Las películas que reciben mucha más subvención ministerial que lo que después recaudan en los cines podrían ser un buen ejemplo de esta desconfianza, sobre todo si su realizador se manifiesta después como un consumado vocero gubernamental. Sin embargo, el plan no establece ninguna medida para combatir el uso del presupuesto de cultura para beneficiar a una determinada casta.

Por lo demás, resulta insólito leer en un documento del Gobierno de Pedro Sánchez que se pretende combatir la «brecha territorial» respecto de la cultura, cuando el mismo Gobierno propone y defiende la voladura de la «caja común» de Hacienda para consagrar los privilegios de una de las regiones más ricas a costa de las más pobres sólo con el fin de contentar a sus socios ultranacionalistas.

Mientras Urtasun se saca de la chistera un plan contra las desigualdades sociales y las brechas territoriales en el campo de la cultura, defiende al mismo tiempo que su propio Gobierno esté martilleando los clavos del ataúd de los principios de igualdad y solidaridad entre españoles consagrados en la Constitución.

No va a existir mayor amenaza en España para los pretendidos «derechos culturales», y sobre todo para las políticas culturales públicas, que la consagración de un sistema de financiación que premie al potentado que dilapida en sus «embajadas» por medio mundo y castigue al vulnerable que gasta eficientemente en sus bibliotecas de barrio.

Más allá de esta esencial contradicción, el Plan de Derechos Culturales trasluce también una voluntad de acabar de una vez por todas con la cultura española. Es muy llamativo que el plan del Ministerio de Cultura evite toda declaración de reconocimiento a España como una nación con una de las mayores herencias culturales del mundo.

Ni una palabra contiene el plan sobre la condición de los españoles como depositarios de un gran legado de civilización, que hoy se acrecienta en los cinco continentes a través del español, compartido por cerca de 600 millones de hablantes.

Muy al contrario, en el apartado sobre el «plurilingüismo» se defiende el respeto a las lenguas oficiales en sus respectivas regiones según sus Estatutos, pero no se dice nada del respeto al castellano, lengua oficial del Estado, en las comunidades donde es perseguida en la educación en contra de la ley y las sentencias judiciales.

Más llamativo aún es que, en las doscientas once páginas del documento de Urtasun, solo se utilice en una ocasión, y peyorativamente, el término «cultura española», así escrito, entre comillas, como una idea artificiosa sin sujeción a la realidad. La cultura española es considerada además como un concepto excluyente fruto de «narrativas históricas u oficiales», en el que «un porcentaje significativo de la población no se siente representado».

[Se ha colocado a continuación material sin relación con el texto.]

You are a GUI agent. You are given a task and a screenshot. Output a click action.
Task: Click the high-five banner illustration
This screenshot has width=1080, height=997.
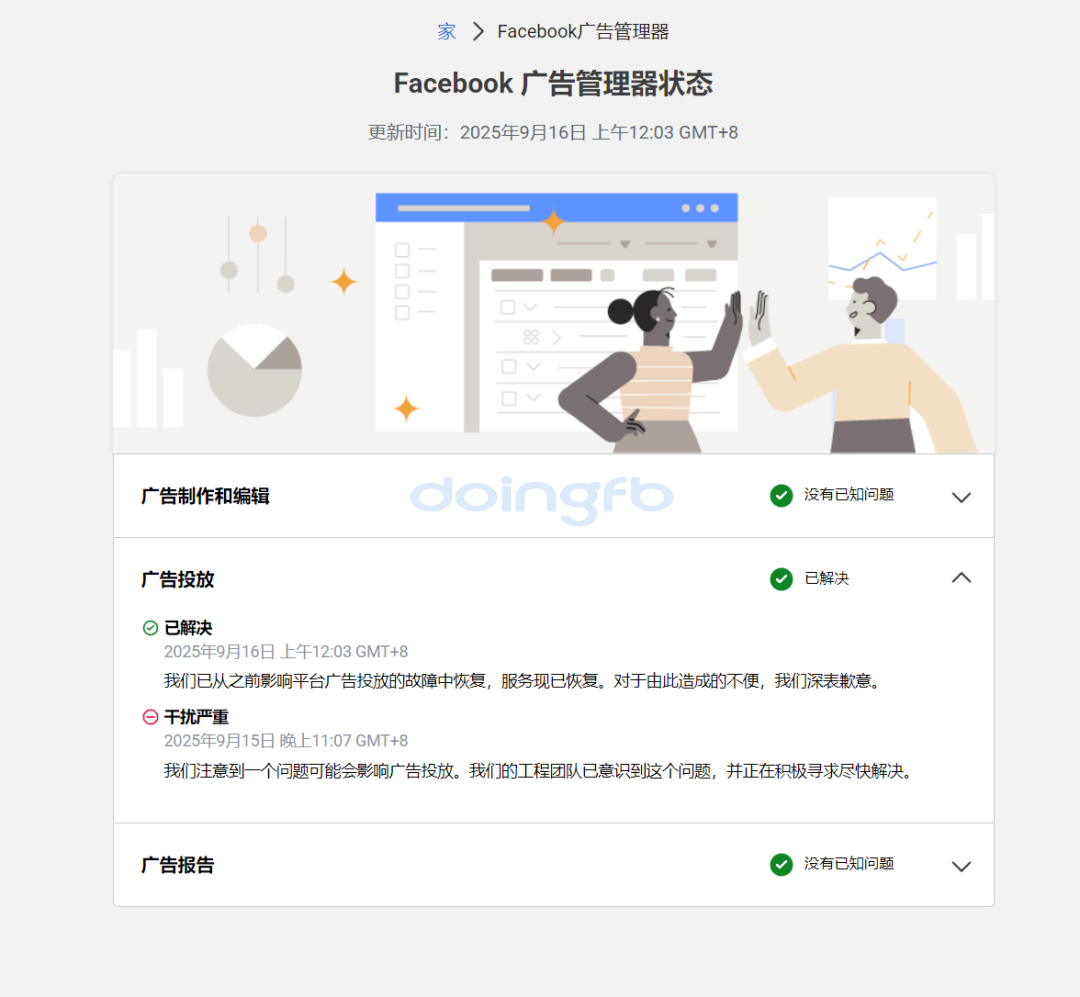click(554, 314)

No detalla el documento amparado por Pedro Sánchez cuál es ese «porcentaje significativo» de españoles que no se reconocen en la cultura española, un término de alcance universal, siempre vivo, renovado y palpitante, que siempre ha demostrado, en castellano, gallego, catalán o vasco, su más auténtica fecundidad en contra de lo oficial y de lo establecido.

Quizás sea por eso mismo por lo que el Gobierno pretende acabar de una vez por todas con ella, más allá de la inquina del ministro contra el arte taurino que inspiró a Goya, García Lorca, Picasso o Miguel Hernández. Porque la cultura española ha sido rebelde, desde Zalamea a Fuenteovejuna, desde el esperpento valleinclanesco a los «putrefactos» del 27, a todo aquello que hoy representan precisamente Sánchez y Urtasun y su obsesión por jibarizar el legado universal de España en la literatura, las artes y el pensamiento.

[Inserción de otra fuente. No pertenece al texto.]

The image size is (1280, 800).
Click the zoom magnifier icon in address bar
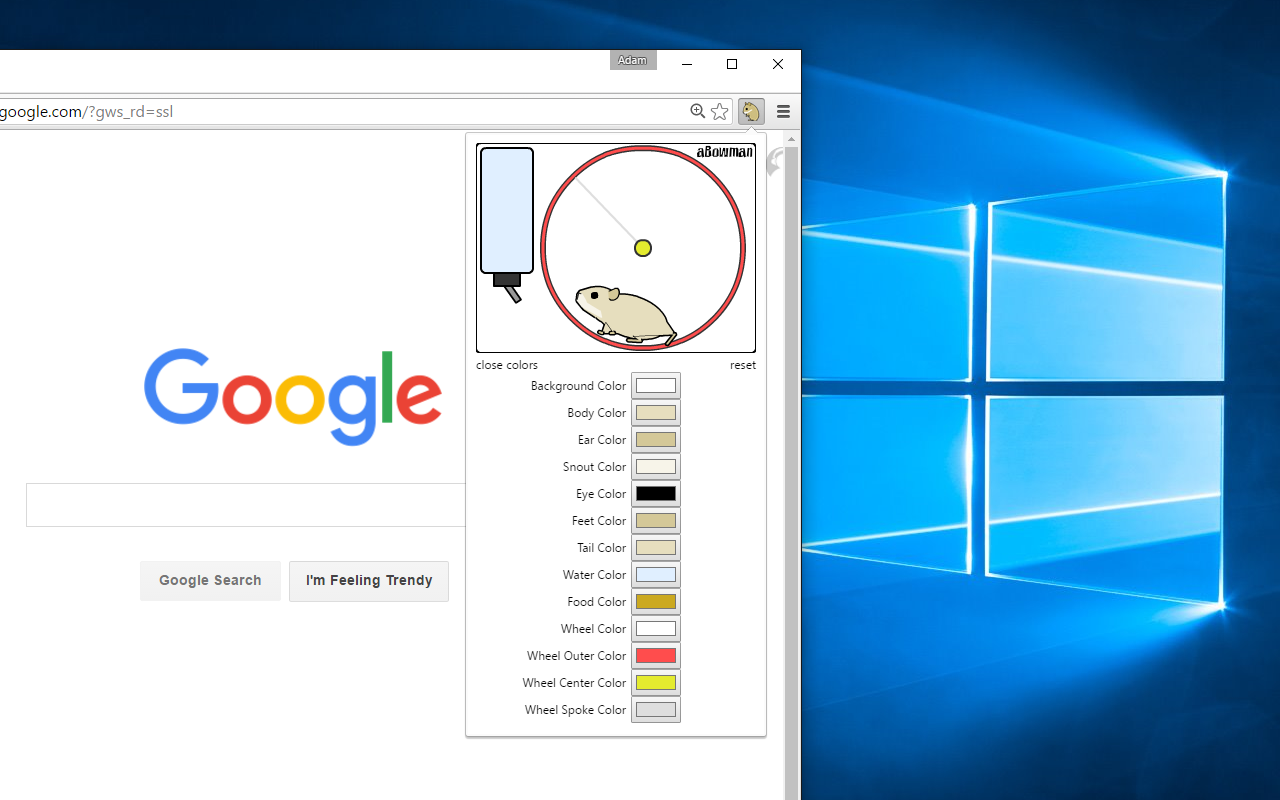(x=698, y=111)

Habría que recordarles la sentencia de Unamuno, que aseguraba que «soy vasco y por ello, doblemente español», condición que el viejo rector de Salamanca asignaba también a Joan Maragall, de quien decía que «a fuerza de catalán, era honda, íntima, entrañablemente español». ¡Pero, quia, qué tendrán que ver Unamuno y Maragall con los “derechos culturales”!